HEAD COACH TONY DUNGY (on the penalty on LB-Buster Davis)
"Buster was back off the line. Usually they're going to give you a warning if you're close, and he felt it wasn't close enough to merit a warming. We just have to be sharper. That's the kind of penalty you really don't like to see as a coach. We have to get that cleared up.
"It was far enough off to call. I wouldn't complain about it."
HEAD COACH TONY DUNGY (on if OG-Jamey Richard moves to LG with Jeff Saturday's return)
"I don't know yet, we'll see. He and (C) Steve (Justice) will practice there. Once we're certain that Jeff's going to go, we'll probably make a decision at guard. Right now, I think we would be leaning towards Steve because Jamey still might play center."
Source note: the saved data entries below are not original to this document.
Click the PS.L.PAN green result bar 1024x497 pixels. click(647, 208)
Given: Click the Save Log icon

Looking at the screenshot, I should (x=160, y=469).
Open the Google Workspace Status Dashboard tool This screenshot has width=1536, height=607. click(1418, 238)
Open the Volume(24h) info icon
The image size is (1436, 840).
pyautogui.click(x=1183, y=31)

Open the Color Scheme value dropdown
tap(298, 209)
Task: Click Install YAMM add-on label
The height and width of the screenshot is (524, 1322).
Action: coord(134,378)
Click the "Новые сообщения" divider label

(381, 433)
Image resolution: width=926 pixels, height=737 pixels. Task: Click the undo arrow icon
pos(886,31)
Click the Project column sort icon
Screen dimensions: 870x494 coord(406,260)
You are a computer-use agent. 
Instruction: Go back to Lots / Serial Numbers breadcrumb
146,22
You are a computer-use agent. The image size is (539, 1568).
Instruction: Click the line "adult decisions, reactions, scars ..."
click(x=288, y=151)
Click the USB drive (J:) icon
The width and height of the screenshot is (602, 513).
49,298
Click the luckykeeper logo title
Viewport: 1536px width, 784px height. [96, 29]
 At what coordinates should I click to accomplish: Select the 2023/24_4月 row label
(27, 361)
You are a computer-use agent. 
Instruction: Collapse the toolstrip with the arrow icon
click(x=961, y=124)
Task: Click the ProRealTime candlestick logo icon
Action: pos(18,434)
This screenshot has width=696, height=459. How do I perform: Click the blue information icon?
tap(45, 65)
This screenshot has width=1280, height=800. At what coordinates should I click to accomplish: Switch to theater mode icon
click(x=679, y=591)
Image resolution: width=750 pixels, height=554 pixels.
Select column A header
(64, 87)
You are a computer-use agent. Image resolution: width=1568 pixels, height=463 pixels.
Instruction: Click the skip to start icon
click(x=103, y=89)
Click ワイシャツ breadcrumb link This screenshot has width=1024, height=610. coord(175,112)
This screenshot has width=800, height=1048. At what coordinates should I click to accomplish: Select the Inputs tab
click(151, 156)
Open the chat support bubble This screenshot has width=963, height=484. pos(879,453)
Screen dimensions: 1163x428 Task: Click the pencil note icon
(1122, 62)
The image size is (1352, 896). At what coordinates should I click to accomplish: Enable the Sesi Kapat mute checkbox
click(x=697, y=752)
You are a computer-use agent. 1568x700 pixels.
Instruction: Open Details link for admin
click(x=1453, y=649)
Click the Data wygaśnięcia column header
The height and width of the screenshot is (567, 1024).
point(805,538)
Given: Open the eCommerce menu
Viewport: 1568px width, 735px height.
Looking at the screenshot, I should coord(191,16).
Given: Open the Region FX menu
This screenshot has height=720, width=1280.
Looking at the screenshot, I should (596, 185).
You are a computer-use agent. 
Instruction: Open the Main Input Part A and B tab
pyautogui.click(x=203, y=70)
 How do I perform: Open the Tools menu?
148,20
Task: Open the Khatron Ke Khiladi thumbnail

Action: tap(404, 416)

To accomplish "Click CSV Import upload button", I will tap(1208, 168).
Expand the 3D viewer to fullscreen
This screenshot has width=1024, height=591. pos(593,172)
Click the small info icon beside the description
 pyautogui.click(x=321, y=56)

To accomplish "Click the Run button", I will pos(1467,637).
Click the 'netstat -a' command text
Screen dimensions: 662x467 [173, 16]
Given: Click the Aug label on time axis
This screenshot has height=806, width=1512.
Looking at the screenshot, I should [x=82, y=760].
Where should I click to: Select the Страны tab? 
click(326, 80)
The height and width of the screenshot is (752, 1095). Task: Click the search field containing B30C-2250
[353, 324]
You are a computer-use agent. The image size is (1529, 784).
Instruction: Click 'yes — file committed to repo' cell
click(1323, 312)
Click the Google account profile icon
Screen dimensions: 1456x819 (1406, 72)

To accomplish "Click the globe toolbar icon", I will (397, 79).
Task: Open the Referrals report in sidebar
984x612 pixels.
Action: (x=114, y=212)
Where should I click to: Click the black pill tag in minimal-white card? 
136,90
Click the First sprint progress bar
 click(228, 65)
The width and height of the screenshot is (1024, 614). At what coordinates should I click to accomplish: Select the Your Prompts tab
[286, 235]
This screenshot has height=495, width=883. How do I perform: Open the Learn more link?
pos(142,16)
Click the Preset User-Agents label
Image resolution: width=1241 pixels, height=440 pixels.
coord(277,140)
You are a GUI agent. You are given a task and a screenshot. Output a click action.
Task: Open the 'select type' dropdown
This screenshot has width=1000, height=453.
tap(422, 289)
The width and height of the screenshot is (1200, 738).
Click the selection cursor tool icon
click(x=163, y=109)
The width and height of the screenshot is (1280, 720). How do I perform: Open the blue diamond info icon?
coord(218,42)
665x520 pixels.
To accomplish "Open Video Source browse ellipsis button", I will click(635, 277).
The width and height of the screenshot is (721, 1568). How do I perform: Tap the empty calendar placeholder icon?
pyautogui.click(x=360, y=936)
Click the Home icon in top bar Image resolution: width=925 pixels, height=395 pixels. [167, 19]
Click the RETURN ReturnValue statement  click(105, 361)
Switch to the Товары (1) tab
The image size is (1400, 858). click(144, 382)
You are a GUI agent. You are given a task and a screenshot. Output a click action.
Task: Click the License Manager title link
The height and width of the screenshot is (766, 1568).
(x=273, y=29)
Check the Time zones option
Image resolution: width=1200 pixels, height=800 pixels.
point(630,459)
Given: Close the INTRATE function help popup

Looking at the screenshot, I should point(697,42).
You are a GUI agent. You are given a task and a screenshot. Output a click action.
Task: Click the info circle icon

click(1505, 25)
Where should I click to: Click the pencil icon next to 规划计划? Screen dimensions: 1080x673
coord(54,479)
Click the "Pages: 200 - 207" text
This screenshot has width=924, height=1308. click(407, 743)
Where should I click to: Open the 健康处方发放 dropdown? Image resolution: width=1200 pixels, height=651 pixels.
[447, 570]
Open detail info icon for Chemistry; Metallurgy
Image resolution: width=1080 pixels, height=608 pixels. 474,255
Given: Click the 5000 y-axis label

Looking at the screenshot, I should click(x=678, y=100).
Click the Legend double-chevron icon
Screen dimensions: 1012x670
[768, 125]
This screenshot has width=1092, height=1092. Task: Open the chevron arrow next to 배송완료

HEAD COACH TONY DUNGY (on if more pressure affects QBs)
"It's not anticipating hits, you just throw faster. It's just human nature. That's the whole idea behind playing defense. That's how we play. You don't necessarily have to sack the quarterback. If he can throw faster or has to throw faster, or in his mind has to throw faster, that helps your coverage. That has happened to us and there's nothing you can do about it. It's just human nature. You don't want to take sacks, you don't want to have your arm hit and cause a bad throw or an interception that way, so you throw faster. That's where we have to get our protection squared away so we don't get in that mode. Those guys are working on it and they'll do that."
HEAD COACH TONY DUNGY (on QB-Peyton Manning standing in the pocket and making throws late in the game with pressure around him)
"That's what good quarterbacks do. That's why I said after the game that that might have been one of the best performances from him I've seen, because he was in that subconscious mode of getting rid of the ball quicker and throwing faster and he was still accurate and made the big throws we needed in the fourth quarter. That's pretty special."
HEAD COACH TONY DUNGY (on teams willing to make Manning beat them this season)
"It's been different for us. We have to continue to make some of those big plays. We hadn't made them. We had some available in the Bears' game and we were just off. That's a strategy that you can use, 'Hey, we're going to crowd the line, our defensive backs are going to play underneath and you're going to get five or six chances up field and you won't make them.' Reggie (Wayne) made two and Gonzo (Anthony Gonzalez) made one and that was really the difference in the (Minnesota) game. It is a different strategy that we're seeing and if people continue to do that, we have to make them pay."
HEAD COACH TONY DUNGY (on only getting so many chances for big plays)
"We have to take advantage of them. Reggie had one in the first game that he ended up catching out of bounds. He had one right off his hands in the back of the end zone. Marvin (Harrison) had one off his hand. Those are balls that we normally hit and if people continue to play us like that, we have to hit those."
HEAD COACH TONY DUNGY (on how TE-Tom Santi has returned from his injury)
"Tom's actually doing pretty well. He got a little taste of the action, actually played quite a bit last week, and did a good job for the most part. He's getting more comfortable with everything that goes on, the audibles. That's probably the biggest thing for him, how fast things happen and how fast the plays change. You have a lot of different things that happen to you at tight end. We may not change the pass route, but we change the protection and that changes you; we change the blocking scheme at the line of scrimmage, and that's what he's adjusting to, but he's doing well."